I've had some success using Java and JDesktop Integration Components (JDIC) to create customized interfaces. The shell is with Swing and the actual interface utilizes IE or Firefox to display HTML and run JavaScript. Hooks and listeners can be created for cummunication between the backend and interface. AJAX can even be utilized if you're into the hype. Throw in Mozilla Rhino and you could have a complete HTML/JavaScript solution that utilizes the Java Jar files. Have fun. There are loads of possibilities.

From an interface standpoint, it's important your designers have a solid understanding of both desktop interface design and web interface design. Both interfaces types have drawbacks in addition to universal interface issues and it will be difficult not to create new ones as these hybrid interfaces come to light. I like to think of what I would like in an ideal desktop interface. I then think through how I can simulate that with HTML and JavaScript. Finaly, I think through how HTML and JavaScript could be used to enhance the user experience, for example, with CSS users can now easily choose a legible font size without much additional work by the designer. STOP! Is there anything that is a hinderance? Will the user find any unexpected behaviors? Where is the visual feedback? Where is the navigation? is it consistant? What happens when enter is pressed? Can I use OS shortcuts...?

WayneB: I wish you and your product well. While JDIC will hande tray Icons and much of the other functionality you mention, sifting through everything to DIY is not for everyone.
Thursday, July 06, 2006
In Mozilla, the theory was the HTML/JavaScript programmers could write GUIs.  In reality, coders were balkanized.

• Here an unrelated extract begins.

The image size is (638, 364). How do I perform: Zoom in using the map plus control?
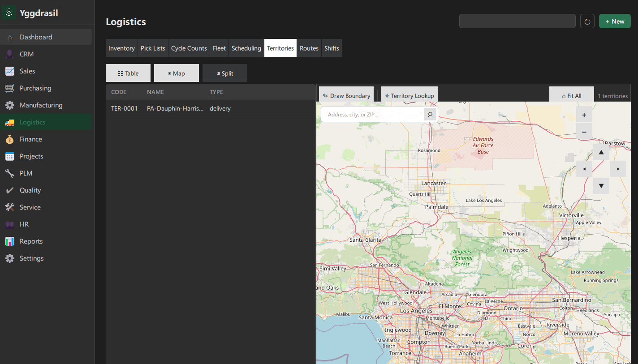pos(584,115)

Non-Mozilla HTML/JavaScript people would look at XUL and say, "It looks like HTML and JavaScript but there's a bunch of weird tags and unknown new function calls.  It looks familiar, yet not quite right or understandable."  Some HTML/JavaScript guys would pick up the extra stuff but a lot would just say, "Forget it."  Often, C++ people would just end up writing the HTML/JavaScript; that was far easier than trying to "outsource" that part to a web person.

And, of course, when a feature or issue crossed the JavaScript/C++ boundary, it was a pain.  The JavaScript guy would give up; he couldn't fix serious problems from inside the pure JavaScript prison.  The C++ guy would end up coding and debugging C++, the JavaScript/C++ boundary and the pure JavaScript.

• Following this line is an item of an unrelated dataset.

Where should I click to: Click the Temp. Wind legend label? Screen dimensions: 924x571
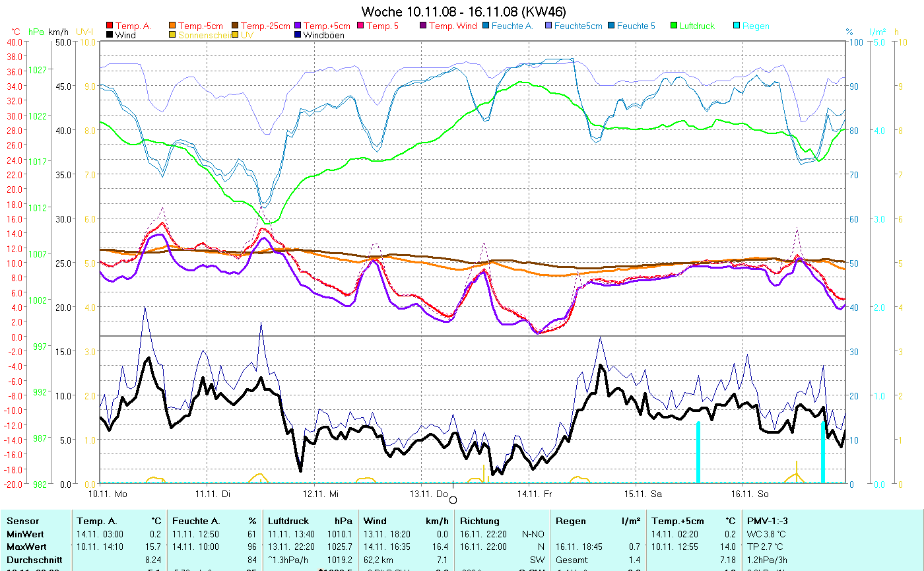tap(452, 26)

In the end, it's not clear if any time or effort was saved.  Being HTML-like (or an HTML superset) isn't the same as being HTML.

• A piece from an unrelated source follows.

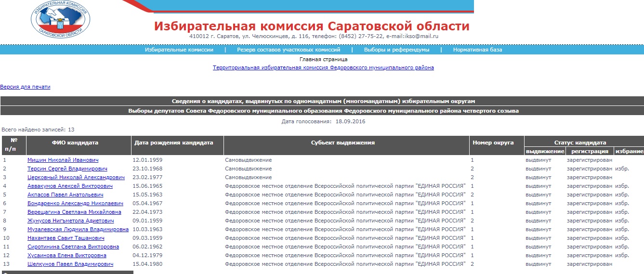Open candidate Терсин Сергей Владимирович

pyautogui.click(x=67, y=169)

I look on with interest on all these efforts but the problem is popularity.  You've got to become super-popular before your "extensions" become common knowledge and expected of every HTML/JavaScript guy.  Until then, having the web guy do GUIs is a theory, not practice.
Daniel Howard Send private email
Thursday, July 06, 2006
1) You get ALL the downsides of web apps including but not limited to browser incompabilities, lack of keyboard shortcuts, stateless communication, etc.
2) Browsers have different security rules for local pages and remotely delivered ones. This may or may not bite you.
3) You're breaking new ground, so any web developer won't do. You'll need one of the best ones and (s)he is going to be expensive.